-- Exercise brief --
Copy out the entries below exactly as they stand, but only from the line containing "Given: Click the" through the line containing "Viewport: 732px width, 590px height.".

-- Provided material --
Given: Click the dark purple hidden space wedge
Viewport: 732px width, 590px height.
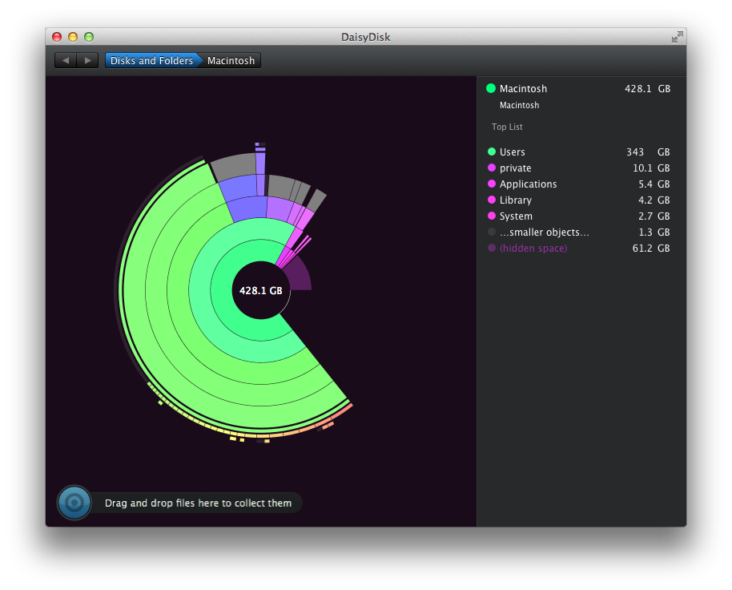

...

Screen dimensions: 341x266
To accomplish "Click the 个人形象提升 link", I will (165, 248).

...

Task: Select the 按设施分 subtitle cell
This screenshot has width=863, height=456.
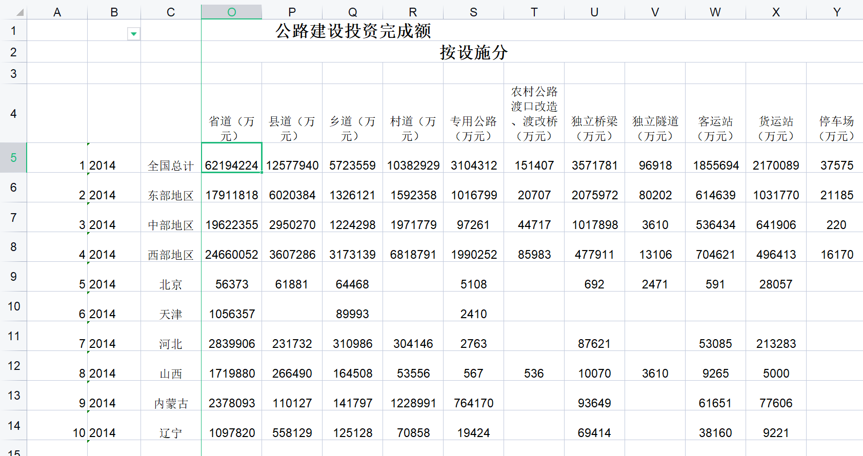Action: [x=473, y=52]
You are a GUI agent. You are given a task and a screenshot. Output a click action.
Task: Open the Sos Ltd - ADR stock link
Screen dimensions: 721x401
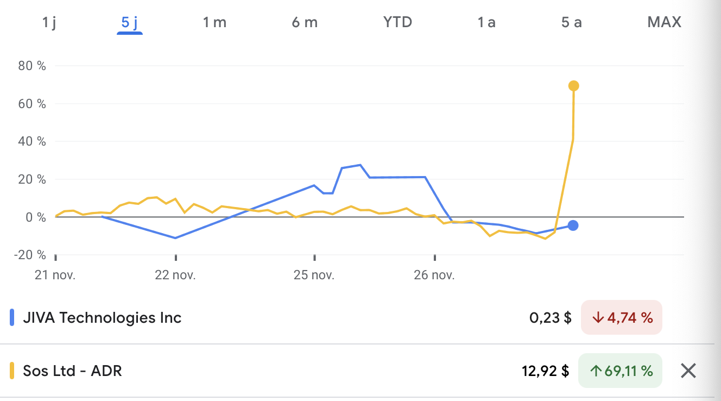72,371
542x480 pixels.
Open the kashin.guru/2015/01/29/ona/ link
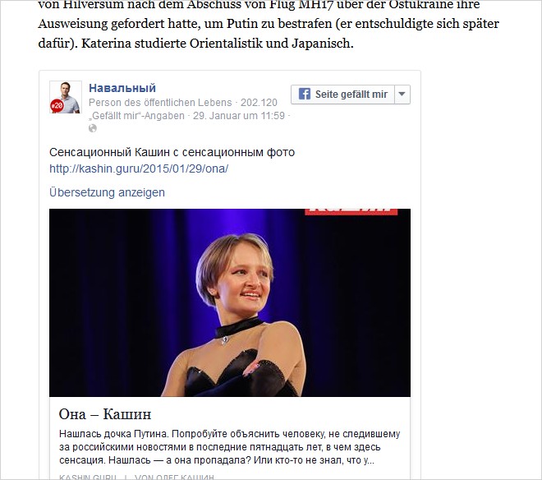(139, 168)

-- Exercise result --
Given: Click the dark purple hidden space wedge
Viewport: 732px width, 590px height.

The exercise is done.